My interest in Speech recognition guided me to sit at Tiago Neto's presentation on the subject. He provided information on combination of apps and devices that can increase productivity and, at the same time, decrease the need to sit at our desks typing away. His presentation slides will hopefully be published soon.

During the next time slot I went upstairs to retrieve my materials for my presentation just after lunch.
Geli introduced me warmly (she had met me last year). I much preferred this to the reading of my blurb. My presentation focused on the Donald Duck magazine and how the translations differ depending on the translator. I took Erika Fuchs as an example on excellence. She managed to include quotes from the German classics in her translations. Her brief was to make the German version more erudite and she did this well. My learning point was that translators are not as interchangeable as people think.

I meant to go to another presentation but I met too many interesting people on the way.
After the coffee break we had a presentation on detectives based on the author's own experience, which started with the Hound of the Baskervilles in the children's section at the library and continued with all Agatha Christie's books which were available in the adult section. The librarian then informed him there were no other similar books, and pointed him towards spy novels, which did not interest him as much. It was only at the Sorbonne that he was informed that there were many more and that reading these would do wonders for his French. He was amazed that a learned institution would stimulate the reading of this type of literature. I will look for a book by Drof Mishani (in translation).
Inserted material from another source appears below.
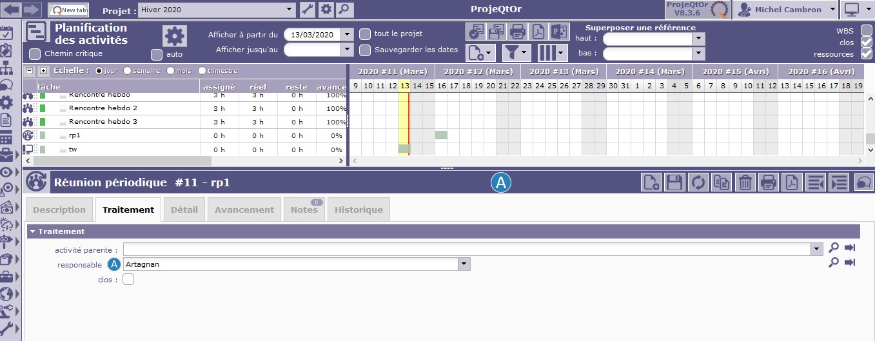Expand the responsable Artagnan dropdown
The height and width of the screenshot is (341, 875).
[x=463, y=264]
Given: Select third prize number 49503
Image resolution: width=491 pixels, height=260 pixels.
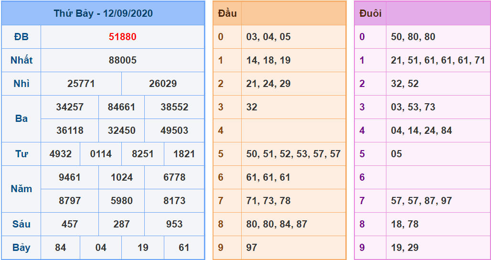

Jost Zetzche told us to talk to people outside the industry to make a difference, to ensure new developments took our needs into account. He gave a lively closing presentation.

All speakers received a hamsa. It is a palm-shaped amulet (open right hand) said to protect against the evil eye! We all received one, but the colours differed. I really appreciated the fact that this gift was also a social statement, the hamsas came in a box with the following text:
"This artifact was made by autistic people from the art workshop of Alut. By choosing this gift you have the opportunity to reach a hand to a world that is closed, yet full of colours and emotions".

On Thursday Eran Tearosh was once again our guide when 7 foreign translators went to the river Jordan, Masada and the Dead Sea to cover ourselves in mud and float. Another very informative day!

A note on the food, not an unimportant matter at a conference:
We mainly ate at the conference hotel. The side dishes were varied and of very good quality and each meal had different main dishes to choose from.
As usual the meals were kosher, which means dairy and meat were not provided during the same meal. The non-dairy desserts this time consisted of a wider variation than adding chocolate to non-dairy products.
During one coffee break we had crepes with dulce de leche, Nutella, etc. During another we had very tasty juices. This year we could order coffee at any time during the conference and not only during the coffee breaks. This was great as I often have interesting discussions and totally forget to order a coffee in time!